July 4, 2004

microsoft's fix fails to close hole?

I just read over at The Security Mentor that there's still debate about whether Microsoft actually closed this ADODB.Stream ActiveX hole, recently exploited by Scob, with their recent software update patch. With a little digging, I found this NTBugtraq item on an unfixed Scob variant and this Bugtraq post saying "THE VULNERABILITY STILL WORKS AFTER TODAY'S PATCH". If this is still a problem, and it looks like it is, then Microsoft hasn't closed the hole at all.

It sounds like they've known about this variant attack on ActiveX for just as long as the ADODB.Stream hole. So why didn't they patch it with the Friday software update too? The only explanations I can come up with are that either they just thought that an incomplete fix now was better PR than a more complete fix later or they have customers who depend too heavily on this Shell.Application ActiveX control so they decided they couldn't disable it like they did ADODB.Stream.

The good news is that even though Microsoft seems content to leave IE vulnerable to this Scob attack, the Windows Registry change to close the rest of the hole is available at the NTBugtraq link above.

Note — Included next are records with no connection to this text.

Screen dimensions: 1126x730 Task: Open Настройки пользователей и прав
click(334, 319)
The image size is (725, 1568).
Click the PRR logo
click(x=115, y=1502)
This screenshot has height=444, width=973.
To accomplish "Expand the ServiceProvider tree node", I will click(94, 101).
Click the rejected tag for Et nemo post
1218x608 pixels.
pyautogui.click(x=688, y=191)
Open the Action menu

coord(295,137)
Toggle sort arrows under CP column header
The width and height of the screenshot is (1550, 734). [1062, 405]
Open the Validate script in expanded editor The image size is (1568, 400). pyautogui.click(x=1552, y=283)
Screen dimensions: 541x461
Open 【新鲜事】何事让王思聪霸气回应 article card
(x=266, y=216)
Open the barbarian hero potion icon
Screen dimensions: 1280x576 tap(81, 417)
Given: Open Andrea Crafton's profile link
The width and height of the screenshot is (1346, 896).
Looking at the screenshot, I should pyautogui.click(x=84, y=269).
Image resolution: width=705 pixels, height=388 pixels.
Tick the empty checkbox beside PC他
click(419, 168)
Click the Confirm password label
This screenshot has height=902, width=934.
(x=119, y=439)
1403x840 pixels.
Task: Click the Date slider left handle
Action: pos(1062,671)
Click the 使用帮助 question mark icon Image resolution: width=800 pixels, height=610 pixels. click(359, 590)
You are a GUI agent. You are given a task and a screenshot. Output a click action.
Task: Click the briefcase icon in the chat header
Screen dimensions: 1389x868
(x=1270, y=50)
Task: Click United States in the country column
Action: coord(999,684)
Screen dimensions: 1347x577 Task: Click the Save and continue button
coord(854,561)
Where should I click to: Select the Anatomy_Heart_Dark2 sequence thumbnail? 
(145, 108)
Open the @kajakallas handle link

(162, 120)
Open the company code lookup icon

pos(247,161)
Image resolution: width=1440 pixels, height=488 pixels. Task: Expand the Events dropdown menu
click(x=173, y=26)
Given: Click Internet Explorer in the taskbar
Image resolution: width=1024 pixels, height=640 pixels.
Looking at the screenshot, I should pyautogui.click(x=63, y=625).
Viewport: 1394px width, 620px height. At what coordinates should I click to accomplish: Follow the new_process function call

How did this mess happen? I'm no security expert so I may be completely accurate on the technical details, but I think I've got the basics and the timeline correct and this is what I think happened:

ActiveX, combined with Windows security zones, makes it possible for IE to automatically download and install software without user intervention, that is, without the user seeing any dialogs or giving any explicit permission to that download and install. This is quite scary, and I don't think there's a Mozilla equivalent. There are several mechanisms available to ActiveX programmers to do this but all are supposed to be restricted to the safest Windows security zone, supposedly open only to intranet pages, but not the internet. It turns out, however, that zones are broken and pages on the internet can use a couple bits of ActiveX as if they were supposedly safe intranet pages.

Microsoft was informed of this problem nearly a year ago and failed to fix it. After the Scob attack broke (June 10), Microsoft spent about three weeks apparently unable to fix the real problem, so talking to important customers (big companies that standardized on IE and ActiveX) about just disabling the ADODB.Stream feature. By Friday, they had gathered enough data, and seen enough bad press, that they decided to push an update that disabled ADODB.Stream with a simple registry switch that had been publicly available from an independent security research group for the better part of the month (but not something Microsoft was loudly advertising).

Having left IE users open to this known exploit for almost a year, and then left their customers open to the "in the wild" Scob attack for about three weeks, Microsoft finally pushed out an update that worked around (rather than fixed) only part of the problem!

So, IE "features" which have been known to be insecure for quite a while, and which were being actively exploited by bad guys using high-profile banking and ecommerce web sites were partially disabled by Microsoft when the pressure from bad press (and hopefully customer complaints) got sufficiently high. This is what Microsoft calls "Trustworthy Computing"?